Research Article: Macrophage-derived LTB4 promotes abscess formation and clearance of Staphylococcus aureus skin infection in mice

Date Published: August 13, 2018

Publisher: Public Library of Science

Author(s): Stephanie L. Brandt, Nathan Klopfenstein, Soujuan Wang, Seth Winfree, Brian P. McCarthy, Paul R. Territo, Lloyd Miller, C. Henrique Serezani, Alice Prince.

http://doi.org/10.1371/journal.ppat.1007244

Abstract

The early events that shape the innate immune response to restrain pathogens during skin infections remain elusive. Methicillin-resistant Staphylococcus aureus (MRSA) infection engages phagocyte chemotaxis, abscess formation, and microbial clearance. Upon infection, neutrophils and monocytes find a gradient of chemoattractants that influence both phagocyte direction and microbial clearance. The bioactive lipid leukotriene B4 (LTB4) is quickly (seconds to minutes) produced by 5-lipoxygenase (5-LO) and signals through the G protein-coupled receptors LTB4R1 (BLT1) or BLT2 in phagocytes and structural cells. Although it is known that LTB4 enhances antimicrobial effector functions in vitro, whether prompt LTB4 production is required for bacterial clearance and development of an inflammatory milieu necessary for abscess formation to restrain pathogen dissemination is unknown. We found that LTB4 is produced in areas near the abscess and BLT1 deficient mice are unable to form an abscess, elicit neutrophil chemotaxis, generation of neutrophil and monocyte chemokines, as well as reactive oxygen species-dependent bacterial clearance. We also found that an ointment containing LTB4 synergizes with antibiotics to eliminate MRSA potently.

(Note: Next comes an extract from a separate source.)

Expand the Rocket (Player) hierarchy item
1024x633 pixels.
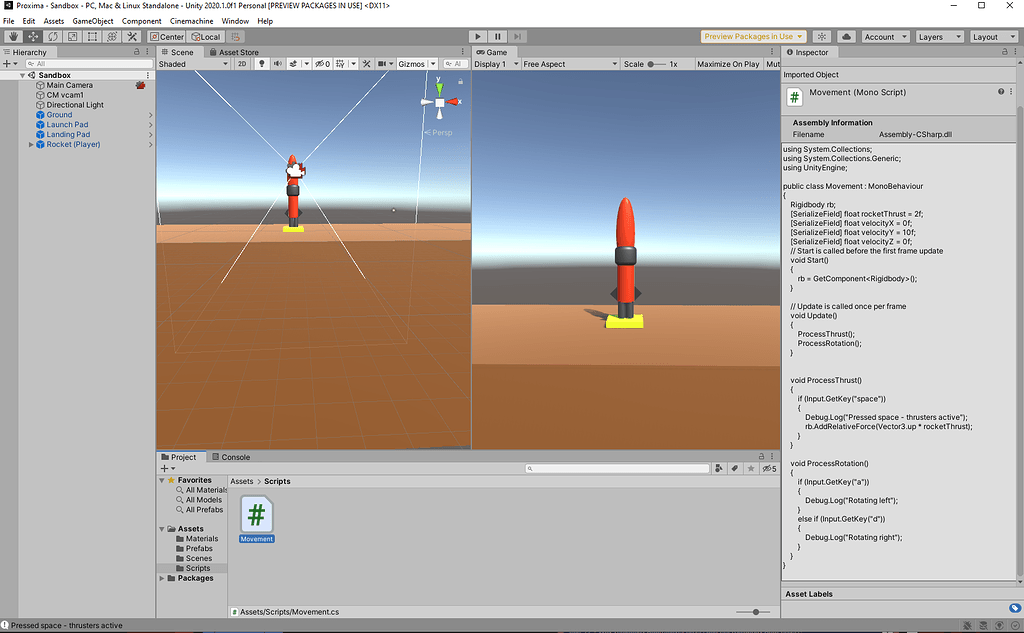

Here, we uncovered a heretofore unknown role of macrophage-derived LTB4 in orchestrating the chemoattractant gradient required for abscess formation, while amplifying antimicrobial effector functions.

Partial Text

Staphylococcus aureus is a significant cause of severe skin and soft tissue infections that can progress to life-threatening infections, such as osteomyelitis or sepsis, if left untreated [1–3]. The inflammatory response to S. aureus infection is orchestrated by the interaction among structural cells of the skin and both resident and recruited phagocytes [4]. Upon skin infection, keratinocytes and resident immune cells produce antimicrobials to clear the pathogens and generate cytokines, chemokines, and lipid mediators to further activate dermal macrophages and promote neutrophil recruitment to the site of infection [4]. Most studies have focused on the role of cytokines and chemokines as central regulators of skin host defense. Although IL-1β and CXCL2 have been implicated as regulators of neutrophil chemotaxis [5] and IFN-γ and TNFα as potent inducers of phagocyte antimicrobial effector functions [6, 7], the early events that lead to the production of these molecules upon bacterial recognition remain elusive. We and others have shown that the lipid mediator leukotriene B4 (LTB4) directly enhances neutrophil migration to inflammatory sites and also amplifies in vitro pathogen recognition and antimicrobial effector functions [8]. LTB4 is produced within seconds to minutes upon phagocyte activation from the multistep metabolism of arachidonic acid (AA) by 5-lipoxygenase (5-LO) to form leukotriene A4 (LTA4), which is then hydrolyzed to LTB4 by LTA4 hydrolase [8]. The effects of LTB4 are mainly mediated by its high-affinity receptor BLT1 [8], but the low-affinity receptor BLT2 also exerts essential functions in skin homeostasis, cancer, and recruitment of T cells [8, 9]. In vitro studies show that LTB4/BLT1 also allows TLR activation by increasing MyD88 expression and activating downstream effectors, such as IKK-α and -β, p38 MAPK, IRAK4, and transcription factors such as NFκB, AP-1, and PU.1 [10–13]. We have also shown that aerosolized LTB4 increases clearance of lung Streptococcus pneumoniae, demonstrating its safety and potential therapeutic application [14]. Furthermore, Yamamoto et al. [15] have shown that treatment of mice with LTB4 increased the clearance of MRSA peritoneal infection, but the cellular players and molecular mechanisms involved in in vivo host defense are unknown.

MRSA, previously a nosocomial pathogen, has reached epidemic proportions and now is commonly found in both community and hospital settings [22, 23]. Infections with antibiotic-resistant pathogens significantly limit treatment options and could lead to irreversible tissue damage and co-morbidities associated with chronic infections [24]. The development of host-derived immunotherapeutics that boost innate immune response and limit antibiotic resistance to avoid alterations in microbiome populations is much needed. Therefore, combination therapies using endogenous molecules along with the use of antibiotics represent a new frontier in the control of antibiotic-resistant pathogens [25].